Der Sachverhalt von Karen Murphy wäre demgegenüber ein Fall "passiven" Vertriebs gewesen, weil die britische Pubbesitzerin Pay TV-
Dienste nicht in ihrem Heimatland, sondern in Griechenland nachgefragt hat. Derartige Anfragen dürfen zukünftig nicht mehr durch vertragliche Klauseln behindert werden, die den Versand von Decoderkarten o.ä. untersagen.


Politischer Handlungsbedarf

Der Ruf nach dem Gesetzgeber ertönt oft schnell und vernehmlich, wenn vielfach beachtete Urteile Unruhe verbreiten. Im Lichte der gebotenen begrenzten Auslegung des Urteils erscheint es allerdings nicht erforderlich, politisch auf die Murphy-Entscheidung zu reagieren. 

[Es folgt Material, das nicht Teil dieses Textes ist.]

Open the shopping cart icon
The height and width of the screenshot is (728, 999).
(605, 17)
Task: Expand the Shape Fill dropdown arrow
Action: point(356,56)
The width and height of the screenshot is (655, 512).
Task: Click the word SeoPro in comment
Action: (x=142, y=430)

Das Urteil reiht sich in die bisherige Rechtsprechung des EuGH nahtlos ein und zielt auf die Durchsetzung eines der grundlegendsten Ziele der Europäischen Union, nämlich der Verwirklichung des Binnenmarktes, auch und gerade durch kartellrechtliche Regulierung. Wendet man die kartellrechtlichen Grundsätze mit Augenmaß an, sind die Auswirkungen auf Rechteinhaber tragbar, da das Urteil insgesamt nur überschaubare Anpassungen der bisherigen Praxis erforderlich macht. Damit ist auch ein Einbruch der Erlöse aus der Rechtevergabe in der Zukunft nicht zu erwarten. Insofern gilt: Murphy ist nicht Bosman.